U.S Inc.には哲学、フィロソフィーとして掲げている”遊ぶように働く”という考え方がある。2018年に創業し、この哲学を掲げるU.S Inc.の原点を代表取締役の井澤にインタビューし、vol.1ではその意味や、フィロソフィーについてを深掘りした。vol.2の今回は、その考えがどこから生まれたのか、今後の会社についてフォーカスしていく。

経営者をやった方がいい。

僕が新卒で入社した会社は業界でも中堅くらいに位置する、アパレル会社でした。そこでお客様への店舗の見せ方や、どうレイアウトするか、売上がどんな接客で左右されるかということは学びました。

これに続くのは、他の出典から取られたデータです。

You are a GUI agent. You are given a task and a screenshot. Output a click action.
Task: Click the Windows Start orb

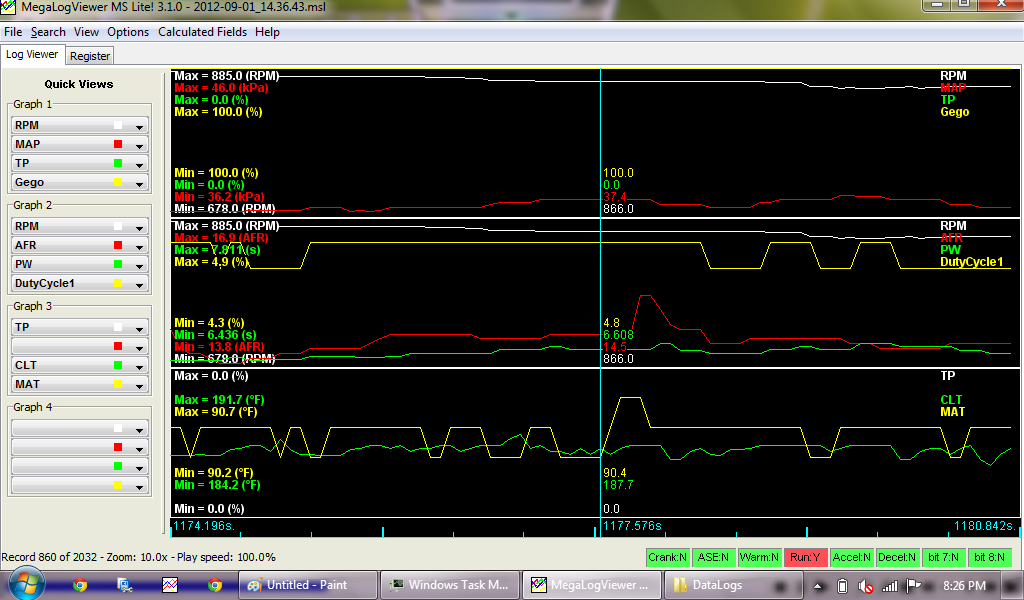[x=24, y=584]
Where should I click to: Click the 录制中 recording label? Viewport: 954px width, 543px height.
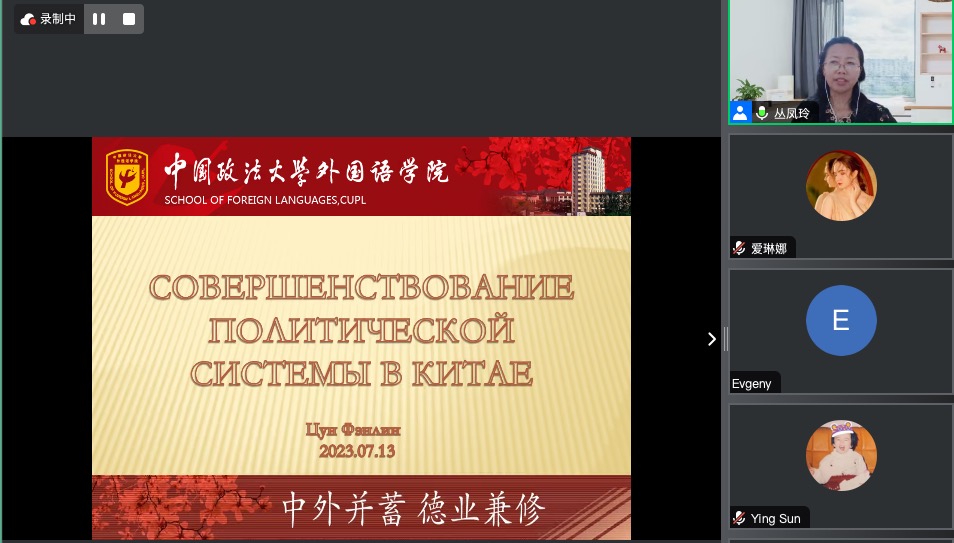click(58, 19)
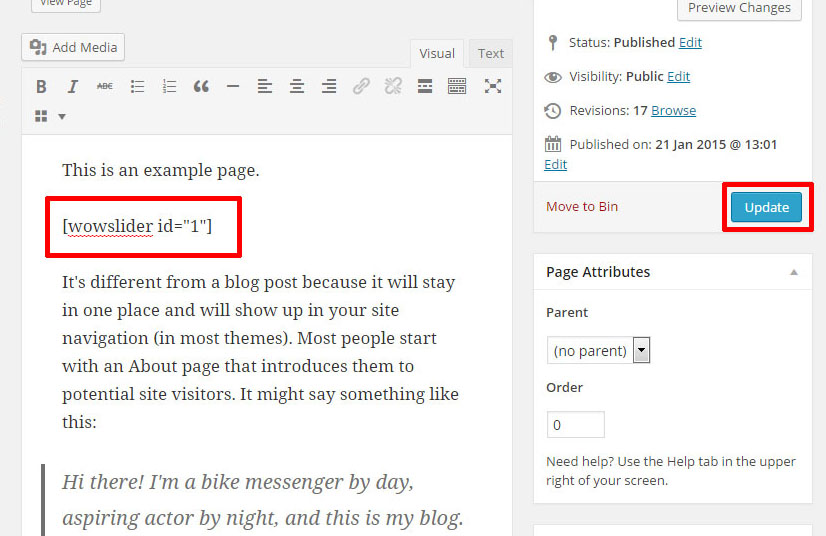Insert a bulleted list
The height and width of the screenshot is (536, 826).
coord(137,87)
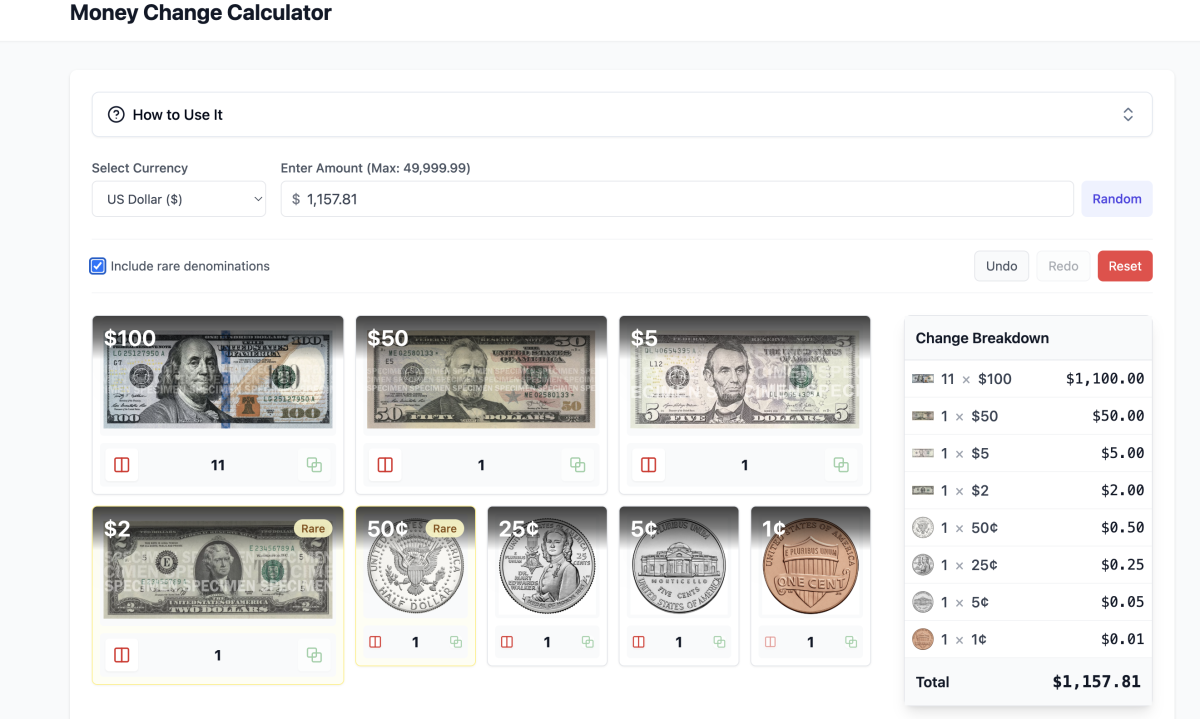Select the red split icon on the $5 card

tap(648, 464)
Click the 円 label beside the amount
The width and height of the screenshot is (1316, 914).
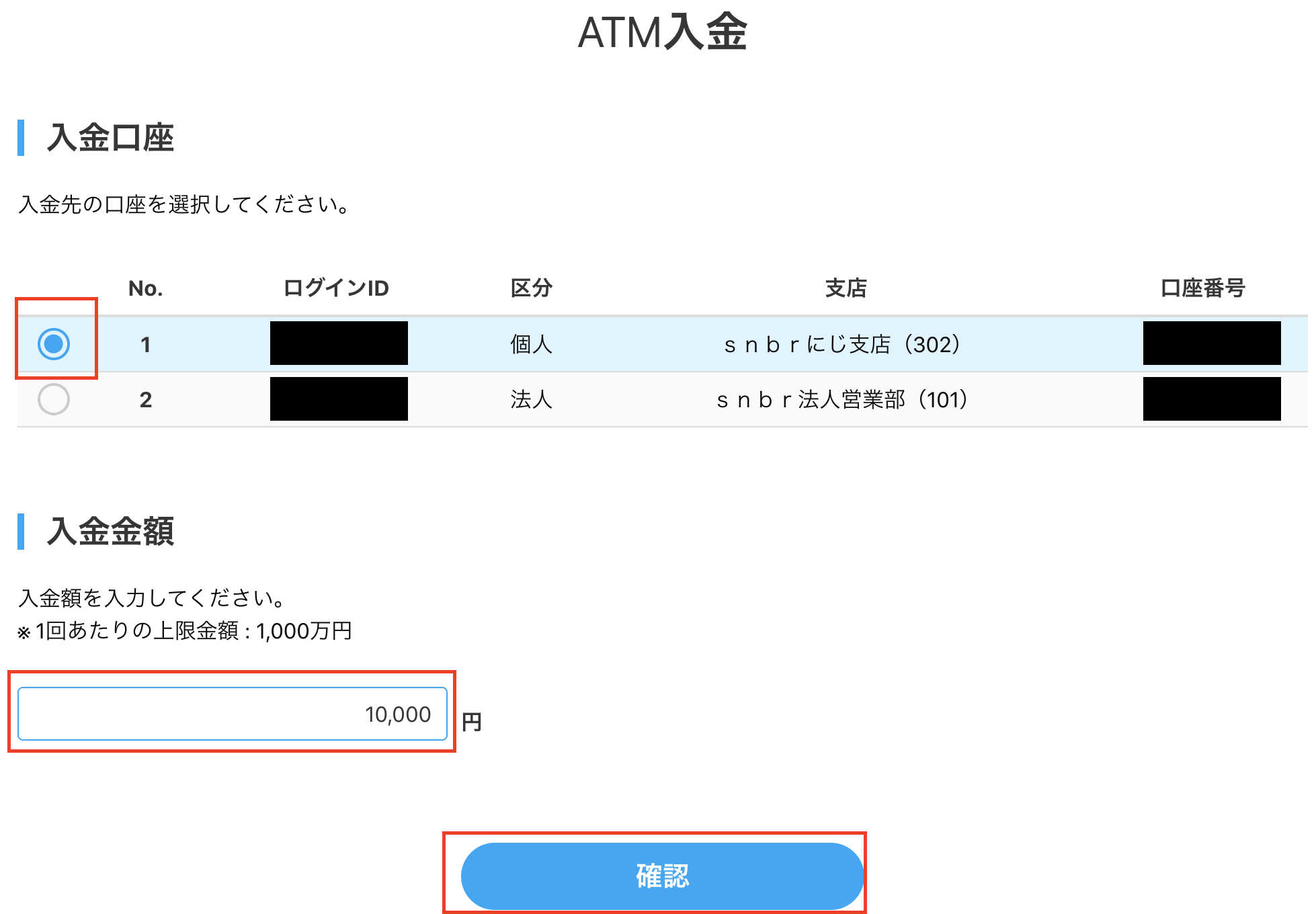point(471,720)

最短でSV(スーパーバイザー)にもなったし、評価もされていたんですよね。

でも、一方で「このままどうなるんだろう」ということがぐるぐるよぎったりとか。とにかく決まったこと、決められていることを改善し続ける仕事だったので、それはそれで意味があるとは思いつつ、「もっとこうした方がいい」をルールで縛られすぎていることに嫌気がさしたりしていた。それで、23歳の時に、リクルートに転職をしたんです。リクルートで働いている人と接する機会があったんですが、「すごく楽しそう」に働いている印象があって。いいなと思ったんですよね。単純だけど(笑)

リクルートに転職してからは、求人原稿の制作部隊に配属になり、とにかくひたすら書き続けてました。修行のように何本も何本も取材と原稿制作を繰り返したり、コピーライティングのいろはを身に付けさせられたりと、さまざまだったんですけど、求人原稿の取材となると、経営者と話すことも多かった。

それで、いちディレクターの立場ではあるんですけど、「もっと経営戦略からするなら、こういう人材とった方がいい」とか「採用するならこんなことをやったらどうか」とか色々と、自分の役割からはみ出した提案とかもどんどんしていて。多少、怒られるようなこともあったけど(笑)、伝えた経営者の人には喜んでもらえた。リクルートはそういう勝手さを、許容してくれるような文化があったので、自由にやらせてもらえたんですよね。

僕からすると、経営戦略からフラットに見たら、最短でこれをやるべき、みたいなことを自由にいっているだけだったんですけど、経営者の人たちに気に入られたこともあって「井澤くんは経営者をやった方がいい」と言われた。偉くなることとかそんなことには一切興味なかったんですけど、そうか、経営者になったら自由闊達に自分のやるべきとかあるべきを、追求してもいいのな、みたいなぼんやりとしたイメージを持ったのはこの時期です。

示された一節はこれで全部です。